The big yellow busses are chugging around the city again, filled with kids eager to get back to school to meet their new teachers, hang out with their old friends, and eat their lunch in the familiar cafeteria.  Being a former educator, I often miss the energy and excitement that comes with the beginning of a new school year. One thing I never thought much about was the significance of making sure that all these students had safe, healthy meals to eat.

Feeding a school full of children is not a job to be taken lightly. School nutrition directors, a job I didn’t even know existed, work hard to serve healthy and nutritious meals to children in school cafeterias every day. And it’s not only about lunch. Since food plays a large part in contributing to a student’s learning and well-being, schools across the nation are finding ways to serve meals that meet the needs of their students including breakfast, mid-morning snacks, and after school snacks.
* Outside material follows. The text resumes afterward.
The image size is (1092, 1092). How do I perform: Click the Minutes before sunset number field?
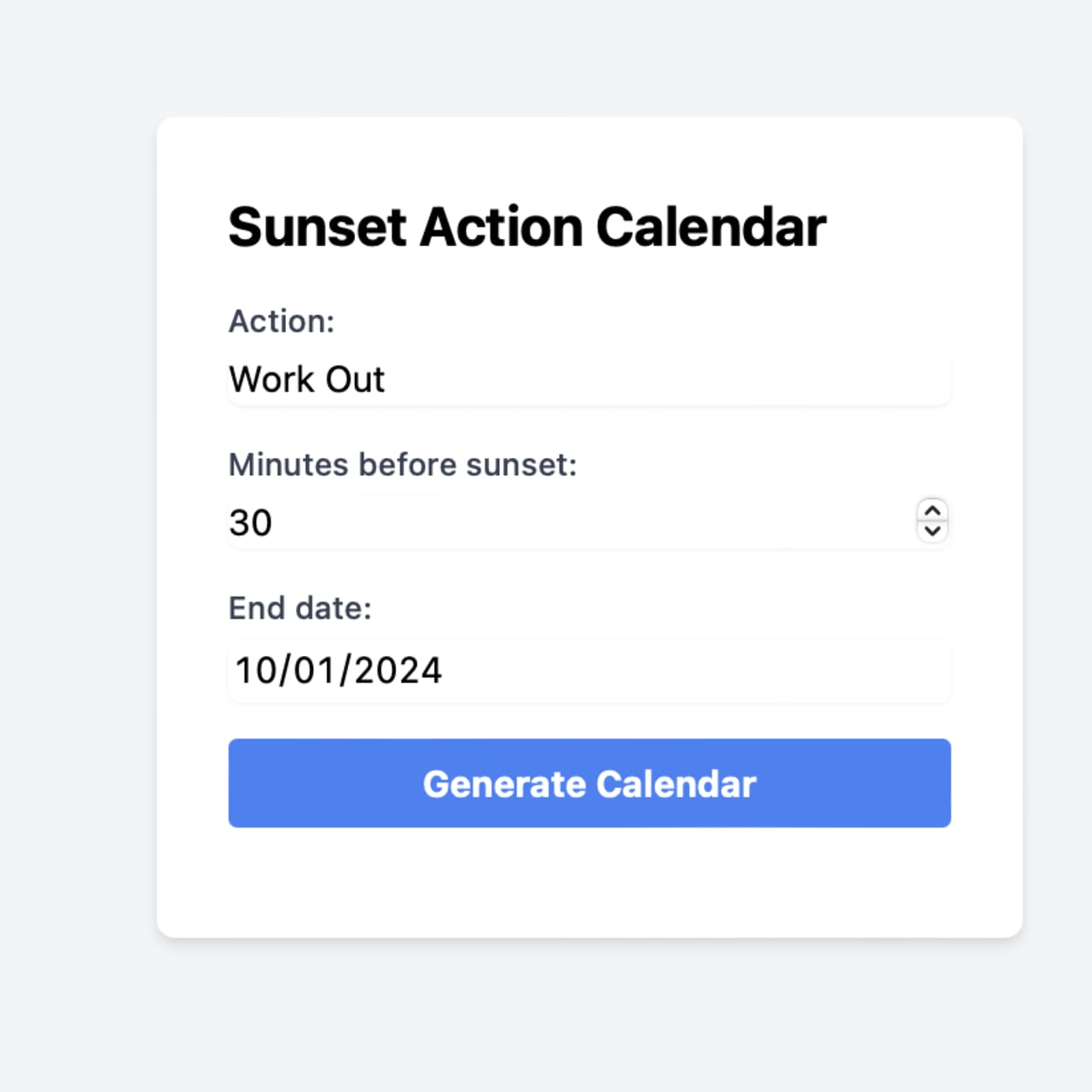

A federally-assisted meal program was established under the National School Lunch Act in 1946 to help plan safe, nutritionally balanced, low-cost or free lunches to children each school day. Each school’s program must be based on Hazard Analysis and Critical Control Points (HACCP) principles. According to the HACCP website, “HACCP is a systematic preventive approach to food safety from biological, chemical, and physical hazards in production processes that can cause the finished product to be unsafe, and designs measurements to reduce these risks to a safe level.” The requirements for this program provide school nutrition directors with an outstanding foundation for food safety.
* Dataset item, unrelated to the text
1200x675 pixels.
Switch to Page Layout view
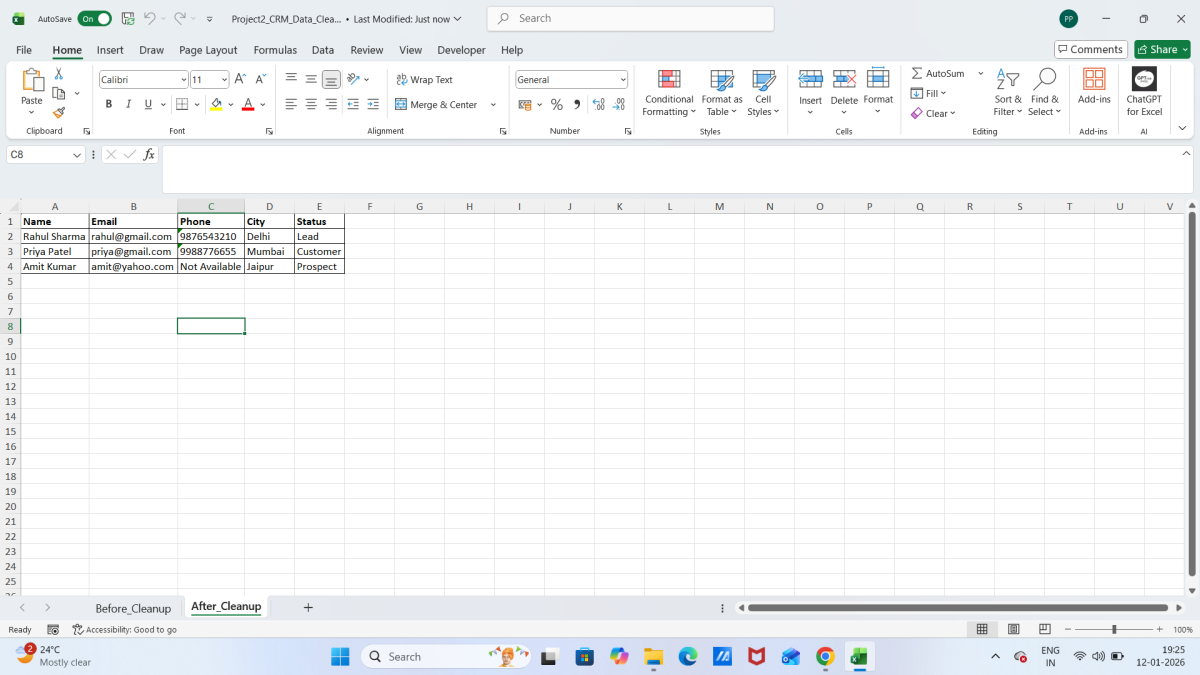1014,629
Foodborne illness isn’t only a risk for adults, there is a large risk for it in schools and it can have a damaging effect on children. According to foodsafety.org fifty percent of the 42,000 annual salmonella infections are infants and school-age children.

But the school isn’t the only source providing food to students. Many students bring bag lunches and it is just as important to consider two important aspects of food safety when preparing and packing a lunch for a student: food preparation and food temperature. While preparing lunch, be sure to use separate cutting boards for fresh produce and meat, and cook foods to the correct temperature using a food thermometer.

To ensure the food stays at a safe temperature It is important to use an insulated lunch box, not just a paper bag and include two cold sources. A fun tip I learned from the USDA website is that you can use a frozen water bottle or juice box as one of the cold sources, and by lunch time the water or juice is thawed and ready to drink.

As someone who, as a student, survived both school lunches and lunches from home, I now recognize the extreme importance of food safety in both situations. When students regularly eat healthy meals, they are more focused in the classroom. Ensuring these meals are safe is critical to classroom success. Not only can unsafe food cause health issues, it can force students to miss school. As a teacher, I found that attendance in class was a high predictor of my students’ performance, so creating a culture committed to food safety creates a culture conducive to effective learning.